▽
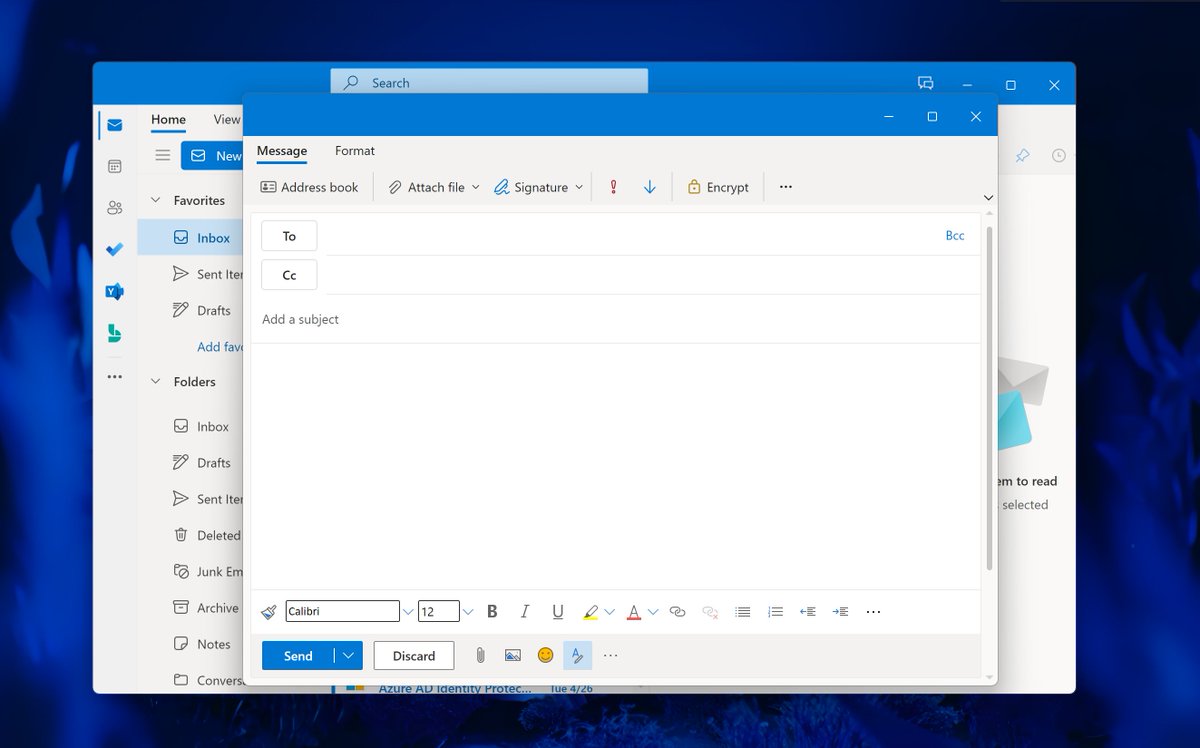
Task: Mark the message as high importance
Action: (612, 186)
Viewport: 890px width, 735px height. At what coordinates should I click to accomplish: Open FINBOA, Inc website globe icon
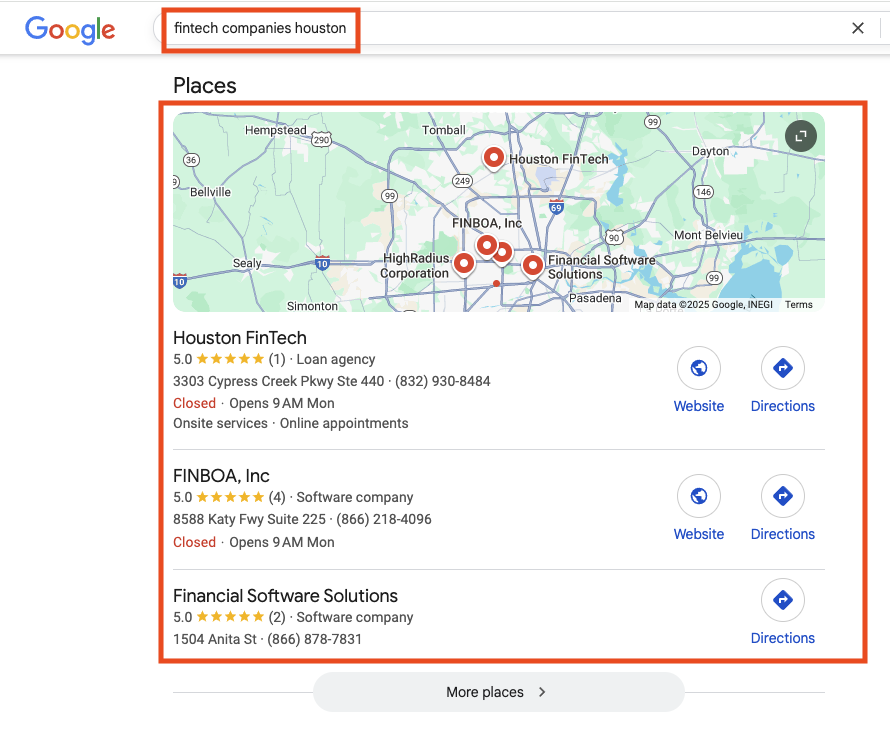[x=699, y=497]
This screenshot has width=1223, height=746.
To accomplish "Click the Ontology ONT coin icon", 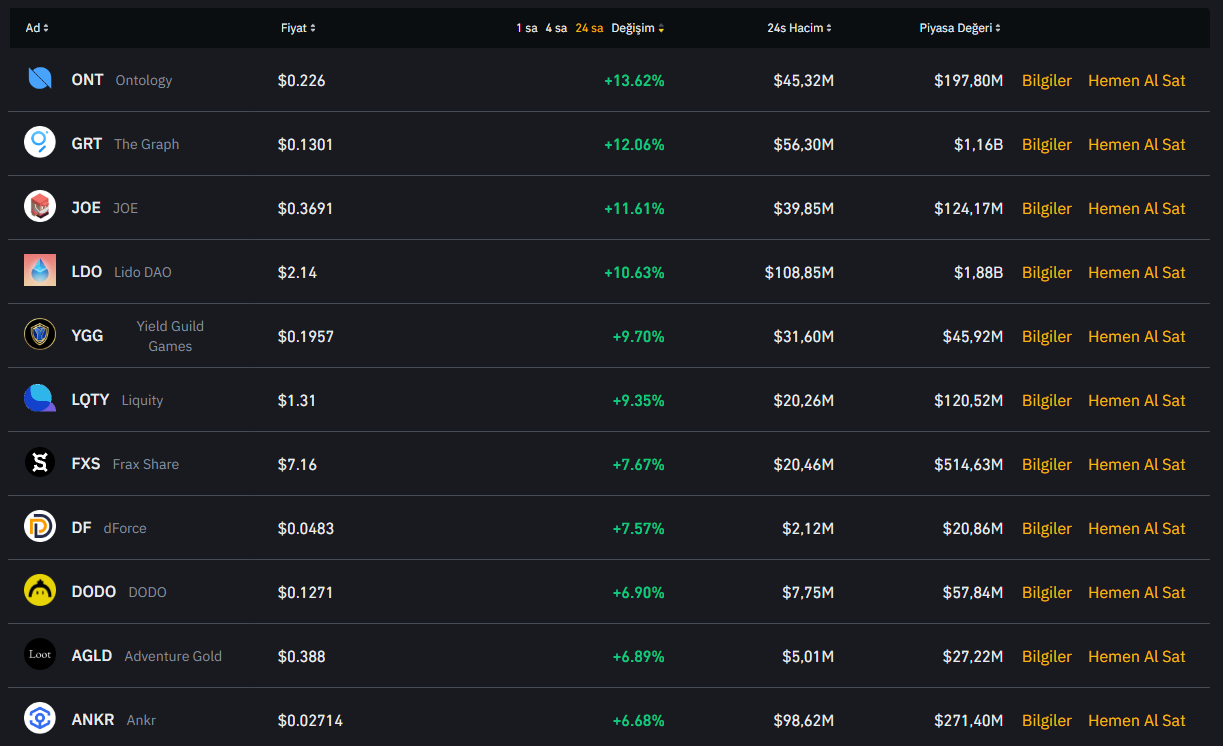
△
WHAT TO WORK ON: Repeat exactly the lines from the one containing "Viewport: 890px width, 735px" through the last line of the records above, both included, and leave out the pictures.

EXERCISE RESPONSE:
Viewport: 890px width, 735px height. At what coordinates should I click to accomplish: Open FINBOA, Inc website globe icon
[x=699, y=497]
This screenshot has width=1223, height=746.
To accomplish "Click the Ontology ONT coin icon", 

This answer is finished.